One of the hardest things for us nerds to stop doing is maxing out favourite aspects of our work.  For example, I used to work for a team leader who would carefully calculate the run-time efficiency of every algorithm he wrote or he asked someone else to write.  Endless discussions were held to decide if framework X’s sort algorithm could be trusted to sort those ten entries into alphabetical order.  Another person I worked with would tinker endlessly with control layout on dialog boxes and create complex formulae for others to use to ensure consistency of controls, labels, grouping boxes, tabs, etc.
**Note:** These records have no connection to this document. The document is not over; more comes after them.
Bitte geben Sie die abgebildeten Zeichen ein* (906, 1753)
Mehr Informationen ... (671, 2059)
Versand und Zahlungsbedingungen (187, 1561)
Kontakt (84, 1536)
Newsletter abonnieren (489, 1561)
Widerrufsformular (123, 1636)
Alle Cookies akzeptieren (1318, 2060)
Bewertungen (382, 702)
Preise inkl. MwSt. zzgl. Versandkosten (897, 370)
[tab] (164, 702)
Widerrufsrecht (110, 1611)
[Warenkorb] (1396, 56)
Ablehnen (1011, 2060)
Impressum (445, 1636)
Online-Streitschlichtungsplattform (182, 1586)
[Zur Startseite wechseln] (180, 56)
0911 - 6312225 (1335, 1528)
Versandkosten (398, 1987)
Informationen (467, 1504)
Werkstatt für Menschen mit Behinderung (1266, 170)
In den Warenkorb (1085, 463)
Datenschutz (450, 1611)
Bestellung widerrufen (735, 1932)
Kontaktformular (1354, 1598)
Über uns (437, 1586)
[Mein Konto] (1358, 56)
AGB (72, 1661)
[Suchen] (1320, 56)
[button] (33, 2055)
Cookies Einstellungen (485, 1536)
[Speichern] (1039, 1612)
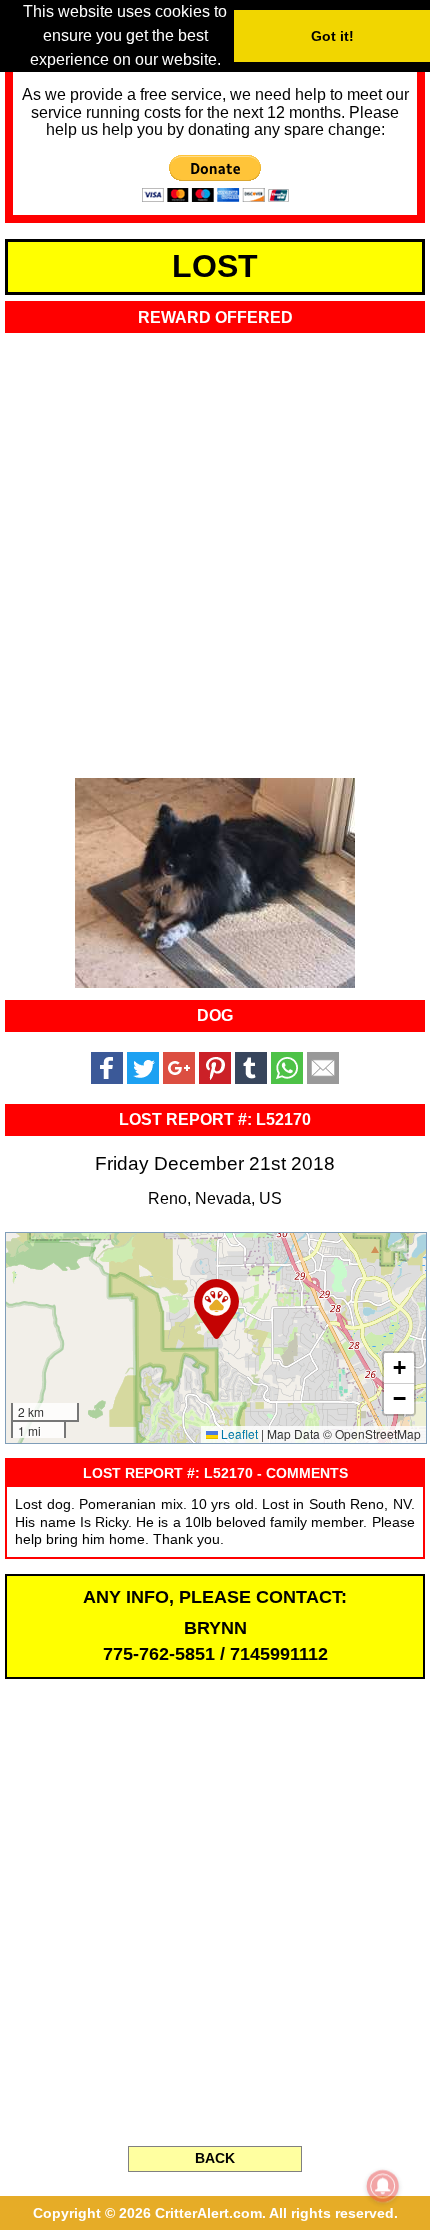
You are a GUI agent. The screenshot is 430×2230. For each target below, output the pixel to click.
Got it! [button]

Of course, while this was going on, the customer just wanted a simple dialog box that displayed the names of their contacts in alphabetical order.

I think what happended here is that the leaders of these projects (and almost every other project I’ve worked on) didn’t create a shared view of perfection.  They allowed the nerds, who all have their own peccadillos, to decide how much needed to be done.  Instead they should have outlined their own view of perfection (using the idea of tradeoffs I’ve talked about before) and made it clear that a “balanced good-enough is perfect”.  An ugly, misalinged dialog box isn’t good enough and neither is a super-expensive beautifully laid out dialog.

Good enough is the new perfect.  This is one of the less explicit, but still important, messages that has come from agile software development.  Maxing out a few aspects of our work is a way of selling our customers and projects short.  We need to acknowledge that all aspects need to be collectively maximised and that this generally requires no aspect to be individually perfect.